Many of the problems affecting America's modern pro-immigration movement were evident during the recent May Day rallies. Unless addressed, they will condemn immigration efforts to failure. Since I sympathize with the activists' overall goals, I would like to offer some advice.
One, be pro-American. Whatever you do, do not wave Mexican, Guatemalan, or any other flag at your protests. Remember, you want to stay in the United States, not go back to your native countries.
Two, reject the political Left's multiculturalist propaganda. The United States is a melting pot that has melded a uniquely American culture from myriad national influences. American culture is dynamic because newcomers do their best to assimilate. Americans are keenly aware of multiculturalism's balkanizing influence in some European nations. They do not want it here.
Three, do not deride America as bad and unjust. No doubt, immigration raids and deportations are traumatic and devastating. But if your goal is to stay in the U.S. to work and provide for your family, blame the government's policies, not the nation.
Four, appeal to Americans' self interest. Explain why immigration is good for America. Highlight the stories of immigrant entrepreneurs like Metin Ozen, founder of Ozen Engineering. Or the fact that 40 percent of U.S. science and engineering Ph.D.s are foreign-born. Or that 24 percent of all international patents filed form the U.S. listed a foreign worker as an inventor or co-inventor. Or that immigrants pay more in taxes than they receive in government benefits.
Five, make it clear that you want to follow the law. Without a doubt, America's immigration laws are broken. For most illegal immigrants, sneaking into the country is the only way to get here. But Americans, rightly, have great respect for our laws and institutions. Point out that immigrants commit fewer crimes, on average, than native born Americans. This should be easy to do—the U.S. is enjoying its lowest crime rates since the 1950s.

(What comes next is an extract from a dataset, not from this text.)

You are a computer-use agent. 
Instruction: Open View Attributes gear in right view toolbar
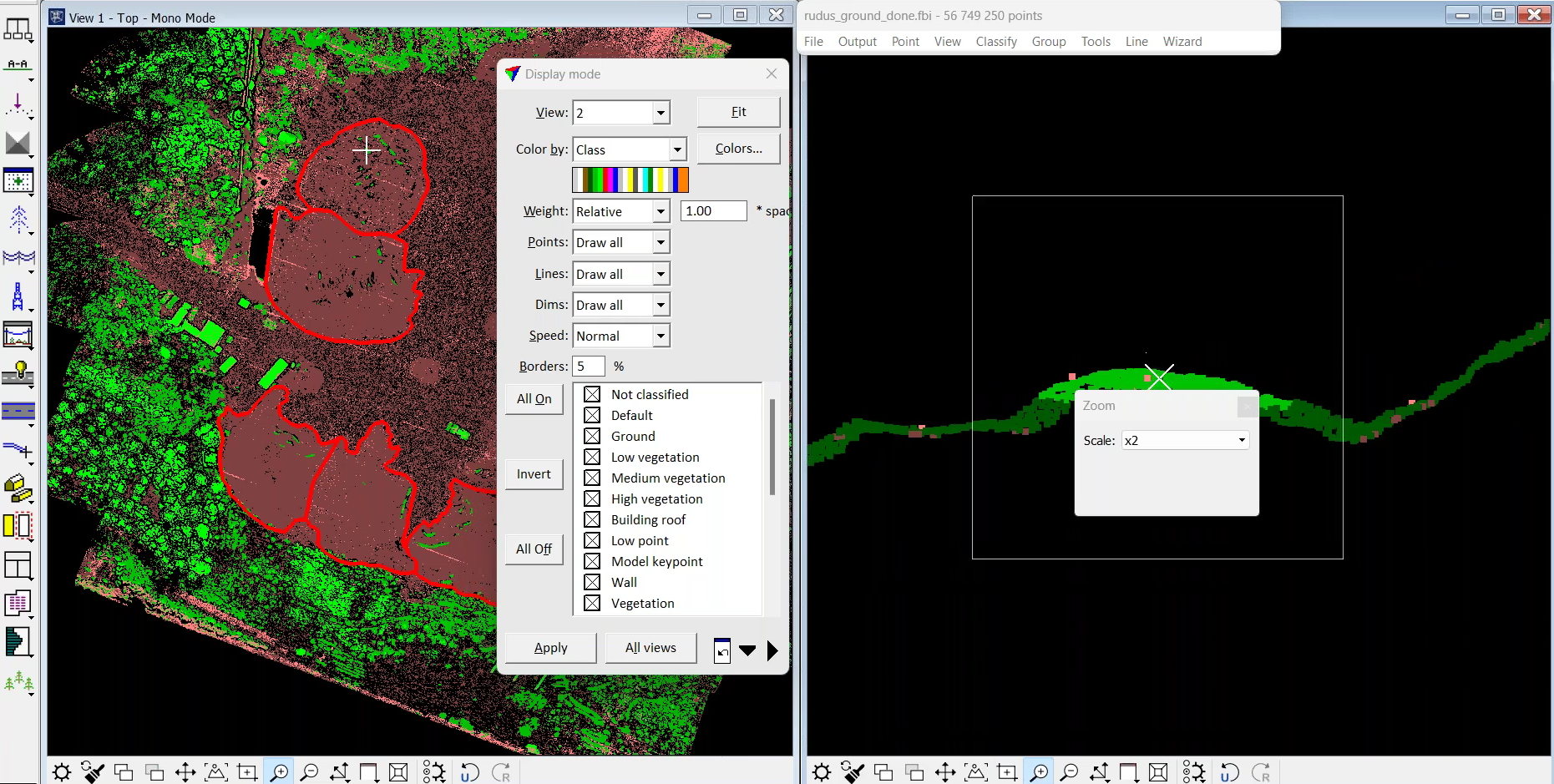click(x=822, y=772)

Six, don't blame the free market, and focus on reforming bad immigration laws. Capitalism is the reason America is a rich desirable place to live. Were entrepreneurs allowed to operate freely and without restraint, they would be able to hire anybody they want from anywhere in the world.
Ignore these simple truths, and you will fail to reform America's broken immigration regime. The late economist Julian Simon rightly called people “the ultimate resource”—and that is true regardless of national origin. A steady flow of immigrants, and their labor, ideas, and innovations, will help reinvigorate America's economy, as those immigrants help themselves.